A few weeks ago, James had invited me to join him and his friends in New Hampshire. I was very excited about this prospect, since I haven’t done much with his friends lately and chances are that they will be a big part of our lives…so I kind of need to. And doing anything with other people on holidays is important for me. There have been many miserable New Years--each one involving loneliness and tears--and all this before I was even 22. James abandoned me for our first New Year, but he had made plans months before he even knew me. So spending a fourth of July minus my parents seemed like a grand plan.
“Oh yeah, we have to be back by then. I don’t have any choice. I have to get back to work.”
“Oh good,” I said emphatically, “because my boyfriend’s friends are having a pig roast up in New Hampshire.” I had never heard of a pig roast in modern life and felt very intellectual whenever I said it. I told everyone it was a pig roast, but as soon as I said it to Donna I knew that I’d done wrong. I was taking care of her ten animals, she wouldn’t kill the dying dog, and there were veggie-burgers in the fridge. Oh shit, I thought.
“Oh Artemis, that’s awful!” My mind began scrambling. How could I fix what I‘d said? “Do you know what they do at one of those?”
“Eat…pig?” I said anxiously.
“They put it on a stick and they cook it. It’ll be seared into your mind forever. You shouldn’t go to one of those.” I imagined what she might have been imagining: a band of unruly young men and women, slaughtering a harmless piggy, her piglets whimpering in the corner as her blood covered the hands and faces of the murderers. I imagined she saw them wiping the blood around their eyes and licking it from their fingers. I imagined the pig with a stick going into its mouth and out the other end, and even I started to get a little nauseous.
“I’m sure they won’t do that.” I said, “why, what do they do at a pig roast?” I didn’t want her to tell me anymore, but I didn‘t know what else to say. My own imagination was getting the better of me. I could see James wearing the skin around his body like a coat to get laughter from his friends.
“Oh honey, they slice its throat.”
“…I’m sure they won’t do that,” I said again, at a loss for new words. “I think it’s just a barbecue.
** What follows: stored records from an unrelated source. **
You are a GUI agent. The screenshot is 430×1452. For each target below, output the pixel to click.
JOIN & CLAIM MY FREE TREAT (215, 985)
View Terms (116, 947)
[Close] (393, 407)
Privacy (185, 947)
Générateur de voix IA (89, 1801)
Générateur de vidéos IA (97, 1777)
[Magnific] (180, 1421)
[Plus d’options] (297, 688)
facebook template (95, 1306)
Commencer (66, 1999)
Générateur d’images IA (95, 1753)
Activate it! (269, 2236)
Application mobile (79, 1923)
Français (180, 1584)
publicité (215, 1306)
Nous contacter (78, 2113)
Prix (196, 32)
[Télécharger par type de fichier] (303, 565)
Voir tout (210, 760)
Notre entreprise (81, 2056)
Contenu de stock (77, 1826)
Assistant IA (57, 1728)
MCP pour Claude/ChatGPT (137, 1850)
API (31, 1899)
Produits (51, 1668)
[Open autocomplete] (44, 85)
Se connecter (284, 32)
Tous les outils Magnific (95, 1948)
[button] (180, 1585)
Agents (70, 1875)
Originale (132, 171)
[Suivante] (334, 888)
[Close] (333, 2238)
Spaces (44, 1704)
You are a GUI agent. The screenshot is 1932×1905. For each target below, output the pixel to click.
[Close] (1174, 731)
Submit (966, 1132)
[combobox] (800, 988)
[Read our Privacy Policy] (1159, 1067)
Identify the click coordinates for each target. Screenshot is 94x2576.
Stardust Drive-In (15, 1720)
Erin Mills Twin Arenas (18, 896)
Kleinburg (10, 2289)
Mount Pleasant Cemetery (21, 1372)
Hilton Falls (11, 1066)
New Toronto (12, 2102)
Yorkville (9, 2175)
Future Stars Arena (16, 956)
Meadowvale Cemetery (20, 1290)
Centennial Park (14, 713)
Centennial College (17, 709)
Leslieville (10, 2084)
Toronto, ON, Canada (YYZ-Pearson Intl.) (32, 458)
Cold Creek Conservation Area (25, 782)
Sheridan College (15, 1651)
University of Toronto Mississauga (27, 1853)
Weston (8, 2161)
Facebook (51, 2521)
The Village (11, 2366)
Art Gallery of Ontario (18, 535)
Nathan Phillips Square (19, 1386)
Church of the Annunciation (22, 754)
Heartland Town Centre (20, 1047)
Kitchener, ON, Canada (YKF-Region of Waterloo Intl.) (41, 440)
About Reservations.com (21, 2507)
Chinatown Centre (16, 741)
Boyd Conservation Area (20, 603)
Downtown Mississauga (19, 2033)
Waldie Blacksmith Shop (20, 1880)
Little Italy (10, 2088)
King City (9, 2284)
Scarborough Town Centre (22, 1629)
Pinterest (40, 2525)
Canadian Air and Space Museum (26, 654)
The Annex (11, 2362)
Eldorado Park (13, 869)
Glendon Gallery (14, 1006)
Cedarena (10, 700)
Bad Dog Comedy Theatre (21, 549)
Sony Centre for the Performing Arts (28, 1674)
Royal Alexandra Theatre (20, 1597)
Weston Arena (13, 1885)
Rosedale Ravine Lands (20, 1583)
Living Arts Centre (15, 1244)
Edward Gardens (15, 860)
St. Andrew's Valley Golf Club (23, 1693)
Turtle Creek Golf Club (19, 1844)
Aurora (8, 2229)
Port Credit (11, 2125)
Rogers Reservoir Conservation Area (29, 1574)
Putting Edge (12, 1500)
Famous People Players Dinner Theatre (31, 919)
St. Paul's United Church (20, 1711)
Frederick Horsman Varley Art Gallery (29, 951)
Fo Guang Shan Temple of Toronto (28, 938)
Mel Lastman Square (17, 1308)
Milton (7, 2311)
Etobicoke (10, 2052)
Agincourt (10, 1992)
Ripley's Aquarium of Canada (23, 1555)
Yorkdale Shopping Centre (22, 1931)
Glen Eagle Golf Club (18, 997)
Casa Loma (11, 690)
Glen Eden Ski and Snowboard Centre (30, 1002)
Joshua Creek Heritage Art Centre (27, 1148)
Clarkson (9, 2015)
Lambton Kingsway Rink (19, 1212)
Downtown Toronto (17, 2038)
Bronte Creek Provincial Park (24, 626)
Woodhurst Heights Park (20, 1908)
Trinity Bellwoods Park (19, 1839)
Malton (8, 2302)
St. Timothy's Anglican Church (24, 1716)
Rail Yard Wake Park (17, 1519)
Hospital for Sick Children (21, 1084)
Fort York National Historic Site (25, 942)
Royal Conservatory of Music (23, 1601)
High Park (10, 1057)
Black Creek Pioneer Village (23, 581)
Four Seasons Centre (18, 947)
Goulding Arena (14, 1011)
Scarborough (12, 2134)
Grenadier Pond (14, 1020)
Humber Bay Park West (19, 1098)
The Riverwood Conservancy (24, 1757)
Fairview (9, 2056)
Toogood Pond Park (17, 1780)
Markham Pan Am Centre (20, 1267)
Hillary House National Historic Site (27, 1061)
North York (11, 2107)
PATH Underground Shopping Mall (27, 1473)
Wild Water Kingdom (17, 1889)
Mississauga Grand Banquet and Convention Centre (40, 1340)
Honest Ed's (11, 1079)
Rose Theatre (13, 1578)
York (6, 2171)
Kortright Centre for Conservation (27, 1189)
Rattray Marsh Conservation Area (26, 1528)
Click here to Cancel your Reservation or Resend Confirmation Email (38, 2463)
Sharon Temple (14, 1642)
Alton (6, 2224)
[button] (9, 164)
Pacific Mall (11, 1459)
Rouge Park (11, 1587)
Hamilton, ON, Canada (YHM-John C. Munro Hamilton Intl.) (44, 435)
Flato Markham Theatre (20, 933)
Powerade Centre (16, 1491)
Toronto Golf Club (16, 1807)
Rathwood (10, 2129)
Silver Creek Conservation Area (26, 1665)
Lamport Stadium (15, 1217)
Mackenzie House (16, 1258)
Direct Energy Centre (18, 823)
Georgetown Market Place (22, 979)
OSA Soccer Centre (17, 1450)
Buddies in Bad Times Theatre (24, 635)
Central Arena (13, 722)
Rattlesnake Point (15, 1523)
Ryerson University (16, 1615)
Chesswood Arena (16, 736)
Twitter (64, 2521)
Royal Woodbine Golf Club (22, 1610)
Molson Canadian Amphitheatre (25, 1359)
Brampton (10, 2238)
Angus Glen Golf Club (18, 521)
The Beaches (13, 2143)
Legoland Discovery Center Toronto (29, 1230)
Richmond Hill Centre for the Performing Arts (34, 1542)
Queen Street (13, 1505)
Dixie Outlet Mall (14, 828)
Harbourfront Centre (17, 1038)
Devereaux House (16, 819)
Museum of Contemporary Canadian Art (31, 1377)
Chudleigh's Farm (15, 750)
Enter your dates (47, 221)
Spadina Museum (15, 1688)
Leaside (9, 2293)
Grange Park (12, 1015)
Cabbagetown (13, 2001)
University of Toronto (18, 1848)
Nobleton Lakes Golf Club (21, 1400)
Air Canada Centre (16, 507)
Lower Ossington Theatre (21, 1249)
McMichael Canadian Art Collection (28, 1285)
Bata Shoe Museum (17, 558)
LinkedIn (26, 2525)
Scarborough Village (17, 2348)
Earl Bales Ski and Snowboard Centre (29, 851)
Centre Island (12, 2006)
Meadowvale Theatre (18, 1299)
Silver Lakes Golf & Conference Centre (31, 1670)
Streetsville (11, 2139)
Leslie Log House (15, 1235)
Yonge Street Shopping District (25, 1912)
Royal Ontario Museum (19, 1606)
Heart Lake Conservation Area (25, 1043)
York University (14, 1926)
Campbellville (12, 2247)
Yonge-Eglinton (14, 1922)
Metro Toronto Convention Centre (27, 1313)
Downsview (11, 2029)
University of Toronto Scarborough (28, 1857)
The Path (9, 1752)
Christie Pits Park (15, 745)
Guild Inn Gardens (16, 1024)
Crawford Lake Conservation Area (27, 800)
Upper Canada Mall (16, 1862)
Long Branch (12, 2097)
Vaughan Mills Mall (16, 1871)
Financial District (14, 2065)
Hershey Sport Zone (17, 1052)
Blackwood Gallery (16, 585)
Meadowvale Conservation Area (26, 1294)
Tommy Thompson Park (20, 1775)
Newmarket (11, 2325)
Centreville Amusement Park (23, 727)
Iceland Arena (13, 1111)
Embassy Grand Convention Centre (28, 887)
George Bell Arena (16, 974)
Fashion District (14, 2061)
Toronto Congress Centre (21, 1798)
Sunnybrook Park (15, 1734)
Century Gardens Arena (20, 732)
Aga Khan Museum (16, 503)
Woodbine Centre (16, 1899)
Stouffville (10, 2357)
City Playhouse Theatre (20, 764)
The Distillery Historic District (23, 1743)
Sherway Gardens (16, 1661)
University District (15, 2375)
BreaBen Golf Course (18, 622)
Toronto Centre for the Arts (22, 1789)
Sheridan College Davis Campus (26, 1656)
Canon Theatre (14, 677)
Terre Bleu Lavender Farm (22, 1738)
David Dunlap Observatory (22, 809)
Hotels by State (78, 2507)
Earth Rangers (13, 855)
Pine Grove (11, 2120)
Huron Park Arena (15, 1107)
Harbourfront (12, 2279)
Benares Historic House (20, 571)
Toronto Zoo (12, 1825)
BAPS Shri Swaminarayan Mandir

I think James just called it a pig roast. I mean, half of them are vegetarian.” I didn’t know if this last bit was true, but I knew that a few of his friends liked Thai food, and to me that meant they didn’t like a lot of meat. If they did, they’d eat Chinese instead.
“I really hope they don’t.”
It was an awkward conversation to end with, and I began to worry that, like she does with the “martyr” dog, she would try to do what was right, in her mind, for me: she would intentionally show up the day after July 4th to save me from the awfulness of the animal-slaughterers.
I continued mucking the stall, intent on calling James a little later and demanding to know just what this pig roast really was. And maybe I’d celebrate another holiday alone instead of having this one seared forever into my memory.